Huntington, “Türkiye, Güney Afrika olmalıdır” önerisini şöyle izah ediyor:
“Türkiye’nin Müslüman ülkeler arasında benzersiz bir yeri vardır. Türkiye’nin sonuçta bir ‘Güney Afrika’ rolü kotarması hiç de mantık dışı değildir: Güney Afrika’nın ırk ayrımcılığını ilga etmesi gibi, [Türkiye de] kendine yabancı olduğu gerekçesiyle laikliği kaldırıp, kendi medeniyet kümesinde bir parya konumundan çıkarak bu medeniyetin lideri haline gelebilir. Güney Afrika, Hıristiyanlıkta Batı’nın iyi ve kötü yanlarını ve ırk ayrımcılığını yaşayıp gördükten sonra, Afrika’ya liderlik etme vasfını özellikle kazandı. Laiklik ve demokraside Batı’nın iyi ve kötü yanlarını yaşayıp görmüş olan Türkiye de en az onun kadar, İslam’a liderlik etme vasfını kazanmış olabilir. Ama bunu yapabilmek için Atatürk’ün mirasını, Rusya’nın Lenin’in mirasını reddedişinden daha eksiksiz bir şekilde reddetmek zorunda kalacaktır. Böyle bir hamle aynı zamanda, Atatürk kalibresinde bir lideri, Türkiye’yi bölünmüş ülke olmaktan çıkarıp, çekirdek bir devlet haline getirmek için gerekli siyasal ve dinsel meşruluğu kendisinde toplamış olan bir lideri gerektirir. (Samuel P. Huntington, Medeniyetler Çatışması ve Dünya Düzeninin Yeniden Kurulması, 2. bs., Çev. Mehmet Turhan, Cem Soydemir, Yusuf Eradam, Okuyan Us Yayınları, İstanbul, Haziran 2002, s. 263-264)”

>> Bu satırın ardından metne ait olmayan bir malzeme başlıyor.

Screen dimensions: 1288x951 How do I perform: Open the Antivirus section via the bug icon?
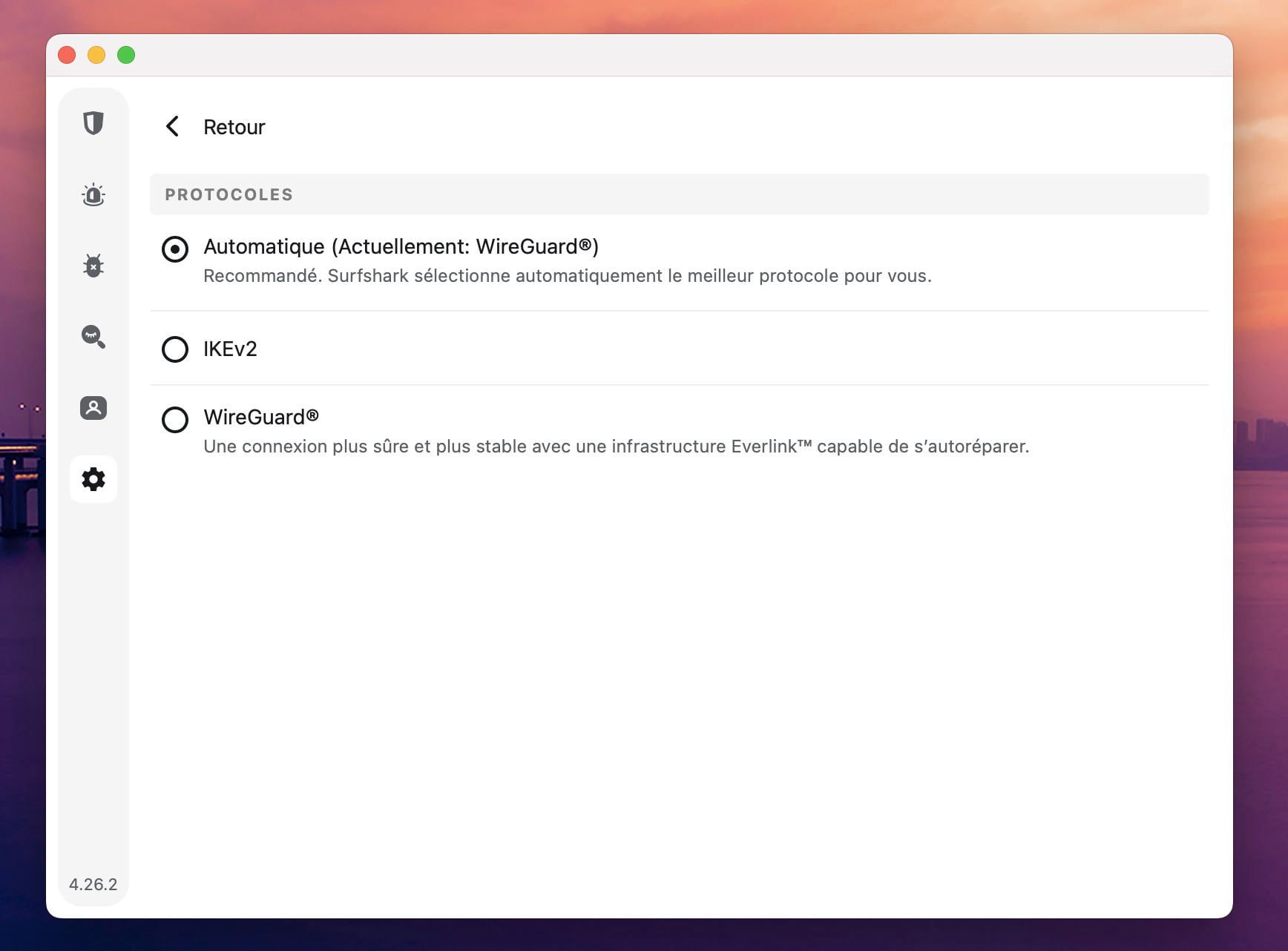[93, 265]
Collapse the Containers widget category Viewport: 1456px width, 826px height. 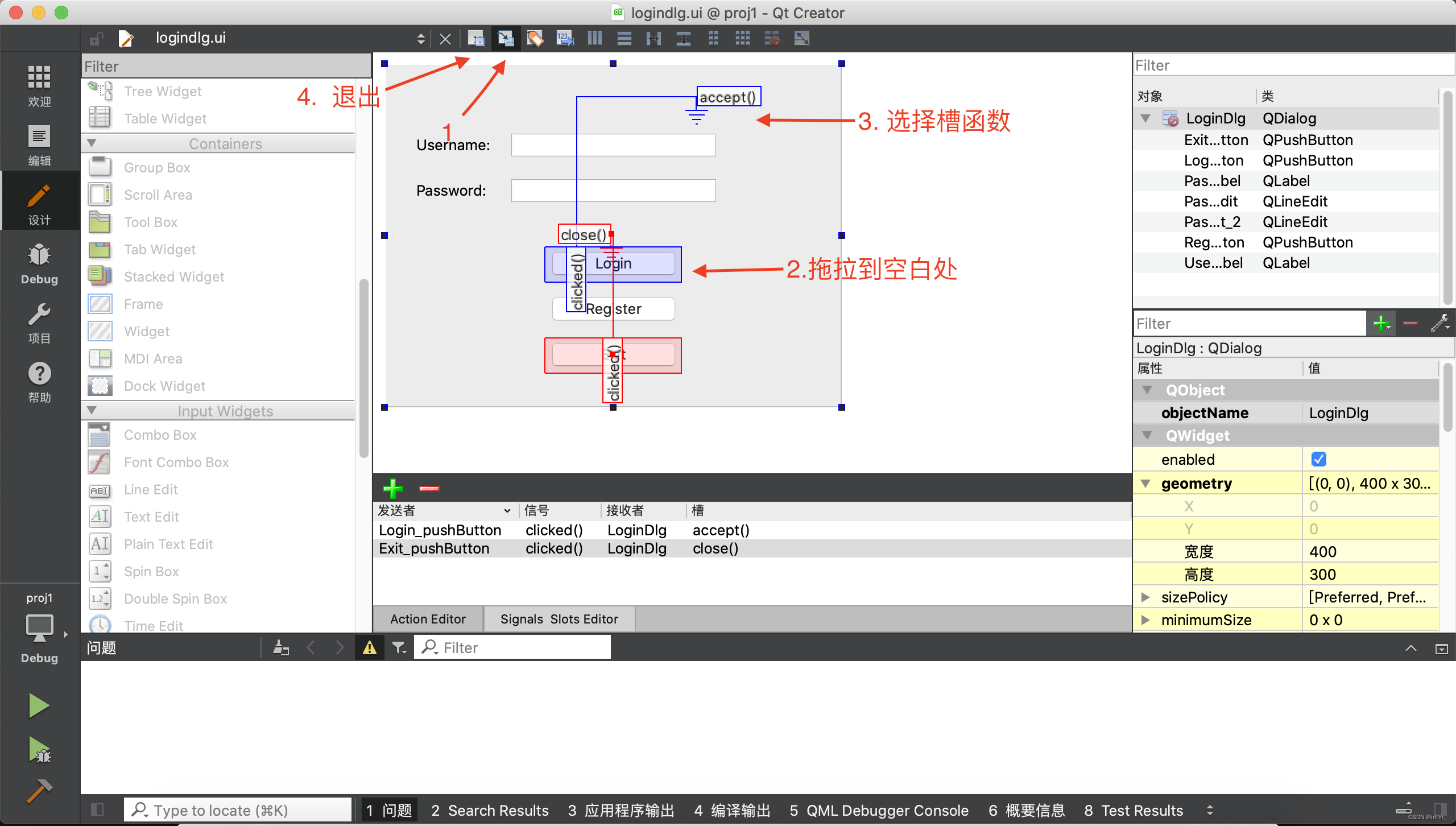click(92, 143)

Huntington’un ve Fuller’in önerileri iktidarın iddialarına ve hedeflerine çok uzak değil.
Ancak bu önerilerin Türkiye’de halk nezdinde bir karşılığı olmadığı, iktidar Atatürk’ten uzaklaştıkça halkın Atatürk’e ve laiklik ilkesine daha çok sahip çıktığı gerçeği var.
Bu projenin Arap Baharı’yla birlikte tarihe gömüldüğü ve milletin Atatürk’ü reddetmediği, aksine sahiplendiği 29 Ekim kutlamalarında bir kez daha bütün dünyaya gösterilmiş oldu.